Our neoantigen-based combination immunotherapy successfully induced the generation of multiclonal CD8+ T cells and specific anti-HCC immune responses in 70% of the treated patients. We believe that the major reason for achieving such a high immune response rate is the use of rationally selected, personalized neoantigens for vaccination. In our study, we not only used NetMHCpan4.0 to predict the binding affinity of the peptide, but also added NetMHCStabPan to predict the peptide-binding stability, which we consider an important method to improve the accuracy of neoantigen selection. Our approach is substantially different from that of Carreno and colleagues, where T2 assay or fluorescence polarization assay was used to confirm the peptides binding by HLA-A*02:01 (21).
Our results show that 76.5% of the responses were de novo immune responses, indicating that the neoantigen peptides successfully induced neoantigen-specific immune responses that were not present in the patients before the combination immunotherapy. Concordantly, several previous personalized neoantigen vaccines have also stimulated de novo responses (20, 22, 23). The induced de novo T-cell clones with tumor-antigen specificity help eliminate the tumor cells, and have been reported to be associated with better clinical outcomes. Moreover, immune responses to spreading peptides were also detected, which indicated that our adjuvant combination immunotherapy broadly enhanced patients’ antitumor immunity that was not restricted to the targeted therapeutic peptides. Similarly, two previous studies relevant to neoantigen vaccine also reported the phenomenon of epitope spreading (23, 59). This finding is clinically important as it implies that neoantigen-induced T cells are not only able to traffic to the tumor, but also able to kill the tumor cells, resulting in the release of additional nontargeted neoantigens that become targets for additional T cells. It also suggests the possibility that it may only require targeting a subset of neoantigens to induce a broad immune response against the expressed neoantigens (59). The occurrence of epitope spreading may help target tumor cells that do not carry truncal neoantigens and thus might be a mechanism to control tumor heterogeneity (5). Consistent with this, the subset of patients with epitope spreading exhibited a significantly prolonged DFS compared with those without it in our cohort. In addition, we observed that immune responses were already established after resection/RFA and before immunization in some patients (1, 3, 5, 6, 7, 8, and 9), despite the fact that these responses were relatively weak. This finding implies the possibility of neoantigen release and effective stimulation of host T cells due to resection/RFA, as long hypothesized in the field (15). It provides a rationale for combining adjuvant immunotherapy after resection/RFA to further enhance neoantigen exposure and specific antitumor immunity in HCC, which also partly explains the efficacy of our adjuvant combination immunotherapy after resection/RFA.
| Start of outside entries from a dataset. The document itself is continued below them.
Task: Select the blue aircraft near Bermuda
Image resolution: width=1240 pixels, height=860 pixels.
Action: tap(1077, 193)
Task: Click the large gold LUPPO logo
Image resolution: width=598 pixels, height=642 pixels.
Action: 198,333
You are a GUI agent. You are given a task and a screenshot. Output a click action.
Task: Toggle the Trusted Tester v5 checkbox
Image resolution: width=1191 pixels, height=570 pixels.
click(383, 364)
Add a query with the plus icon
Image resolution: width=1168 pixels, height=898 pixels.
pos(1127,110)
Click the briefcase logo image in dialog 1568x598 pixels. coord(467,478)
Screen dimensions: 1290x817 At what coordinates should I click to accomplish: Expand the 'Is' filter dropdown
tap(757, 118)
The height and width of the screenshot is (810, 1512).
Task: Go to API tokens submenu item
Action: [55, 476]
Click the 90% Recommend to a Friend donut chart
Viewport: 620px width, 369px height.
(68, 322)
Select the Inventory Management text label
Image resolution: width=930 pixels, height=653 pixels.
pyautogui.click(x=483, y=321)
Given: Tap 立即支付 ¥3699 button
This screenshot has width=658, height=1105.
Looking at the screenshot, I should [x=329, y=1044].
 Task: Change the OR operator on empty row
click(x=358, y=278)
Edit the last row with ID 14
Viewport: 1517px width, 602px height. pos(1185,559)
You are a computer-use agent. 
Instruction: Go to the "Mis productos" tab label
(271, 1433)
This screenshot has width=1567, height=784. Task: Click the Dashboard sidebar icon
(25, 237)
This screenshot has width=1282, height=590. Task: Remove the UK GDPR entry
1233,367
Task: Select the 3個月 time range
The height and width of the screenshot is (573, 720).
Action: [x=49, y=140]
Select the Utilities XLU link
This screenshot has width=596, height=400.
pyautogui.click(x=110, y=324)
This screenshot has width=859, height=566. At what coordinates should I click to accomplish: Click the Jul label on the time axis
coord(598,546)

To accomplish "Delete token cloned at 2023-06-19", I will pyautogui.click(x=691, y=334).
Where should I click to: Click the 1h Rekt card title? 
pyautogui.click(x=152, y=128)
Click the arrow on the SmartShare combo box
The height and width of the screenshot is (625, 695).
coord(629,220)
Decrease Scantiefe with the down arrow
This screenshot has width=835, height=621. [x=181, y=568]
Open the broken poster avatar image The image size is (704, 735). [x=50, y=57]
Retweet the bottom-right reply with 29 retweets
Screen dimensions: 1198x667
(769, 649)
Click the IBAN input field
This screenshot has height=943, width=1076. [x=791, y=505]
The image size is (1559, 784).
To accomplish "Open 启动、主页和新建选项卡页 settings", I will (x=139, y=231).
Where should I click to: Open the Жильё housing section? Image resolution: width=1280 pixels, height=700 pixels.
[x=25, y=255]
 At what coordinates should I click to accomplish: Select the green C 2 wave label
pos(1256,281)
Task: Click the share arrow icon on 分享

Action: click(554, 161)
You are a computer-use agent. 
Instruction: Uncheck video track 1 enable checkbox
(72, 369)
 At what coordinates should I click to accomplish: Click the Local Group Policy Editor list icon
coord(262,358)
In addition to inducing a high immune response rate, another advantage of using neoantigens is a very favorable safety profile. All treatment-related AEs in our study were Common Terminology Criteria for Adverse Events (CTCAE) grade 1 or 2, and there was not a single severe event observed. With this favorable safety profile, our adjuvant combination neoantigen-based immunotherapy was successfully administered to all the included patients without unexpected delay, establishing the feasibility of this treatment in clinical practice. Concern about the specificity of TAAs has been raised in previous reports about HCC vaccines, given that some TAAs are expressed not only by tumors but also in normal tissue, which may induce unexpected organ damage to some extent (19). Our personalized neoantigen-based immunotherapy addressed this problem by using neoantigens to selectively target specific tumors relative to healthy tissues. This aims to improve the specificity and efficacy of immunotherapy while guaranteeing safety without other organ damage. It is tempting to speculate that the low rate and grade of side effects of our combination immunotherapy also carry the additional advantage of preserving liver function; this may provide a flexibility to combine such immunotherapy with other adjuvant antirecurrence therapies and may consequently play an important role in improving the long-term outcomes.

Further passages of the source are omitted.